Local biomechanical factors in the etiology of vertebral compression fractures are reviewed. The vertebral body is particularly vulnerable to compression fracture when its bone mineral density (BMD) falls with age. However, the risk of fracture, and the type of fracture produced, does not depend simply on BMD. Equally important is the state of degeneration of the adjacent intervertebral discs, which largely determines how compressive forces are distributed over the vertebral body. Disc height also influences load-sharing between the vertebral body and neural arch, and hence by Wolff's Law can influence regional variations in trabecular density within the vertebral body. Vertebral deformity is not entirely attributable to trauma: it can result from the gradual accumulation of fatigue damage, and can progress by a quasi-continuous process of "creep". Cement injection techniques such as vertebroplasty and kyphoplasty are valuable in the treatment of these fractures. Both techniques can stiffen a fractured vertebral body, and kyphoplasty may contribute towards restoring its height. The presence of cement can limit endplate deformation, and thereby partially reverse the adverse changes in load-sharing which follow vertebral fracture. Cement also reduces time-dependent "creep" deformation of damaged vertebrae.

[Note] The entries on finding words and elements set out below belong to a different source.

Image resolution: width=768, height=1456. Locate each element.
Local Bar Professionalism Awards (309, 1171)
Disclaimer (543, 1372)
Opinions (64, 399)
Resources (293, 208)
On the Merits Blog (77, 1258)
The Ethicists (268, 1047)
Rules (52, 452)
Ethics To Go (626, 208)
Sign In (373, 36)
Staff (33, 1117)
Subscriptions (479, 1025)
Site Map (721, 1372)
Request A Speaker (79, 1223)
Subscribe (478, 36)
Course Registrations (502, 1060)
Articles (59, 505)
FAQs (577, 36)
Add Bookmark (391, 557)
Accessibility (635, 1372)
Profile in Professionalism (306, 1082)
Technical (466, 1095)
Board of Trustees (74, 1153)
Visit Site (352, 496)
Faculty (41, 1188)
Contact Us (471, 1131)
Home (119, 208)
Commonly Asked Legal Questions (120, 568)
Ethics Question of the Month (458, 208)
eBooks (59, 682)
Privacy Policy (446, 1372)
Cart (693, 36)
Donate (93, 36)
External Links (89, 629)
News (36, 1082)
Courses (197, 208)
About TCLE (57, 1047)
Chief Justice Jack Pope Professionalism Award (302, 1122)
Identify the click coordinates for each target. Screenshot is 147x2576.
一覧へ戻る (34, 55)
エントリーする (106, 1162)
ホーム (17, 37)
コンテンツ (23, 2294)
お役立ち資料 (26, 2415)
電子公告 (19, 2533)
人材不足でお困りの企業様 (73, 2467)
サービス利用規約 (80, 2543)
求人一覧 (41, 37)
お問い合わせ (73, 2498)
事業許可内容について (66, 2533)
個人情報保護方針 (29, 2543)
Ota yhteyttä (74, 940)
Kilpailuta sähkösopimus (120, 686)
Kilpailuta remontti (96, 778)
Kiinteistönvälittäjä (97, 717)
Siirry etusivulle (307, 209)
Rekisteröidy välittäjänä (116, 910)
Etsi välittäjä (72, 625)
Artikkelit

探讨了局部生物力学因素在椎体压缩性骨折发病机制中的作用。随着年龄的增长,当椎体的骨密度(BMD)下降时,椎体特别容易发生压缩性骨折。然而,骨折的风险和产生的骨折类型并不仅仅取决于 BMD。同样重要的是相邻椎间盘的退变状态,它在很大程度上决定了椎体上的压缩力如何分布。椎间盘高度也会影响椎体和神经弓之间的负荷分担,因此根据 Wolff 定律,它可以影响椎体内部骨小梁密度的区域变化。椎体变形并非完全归因于创伤:它可能是由疲劳损伤的逐渐积累引起的,并且可以通过“蠕变”的准连续过程进行进展。椎体成形术和后凸成形术等水泥注射技术在这些骨折的治疗中非常有价值。这两种技术都可以使骨折的椎体变硬,后凸成形术可能有助于恢复其高度。水泥的存在可以限制终板变形,从而部分逆转椎体骨折后负荷分担的不利变化。水泥还可以减少受损椎体的时变“蠕变”变形。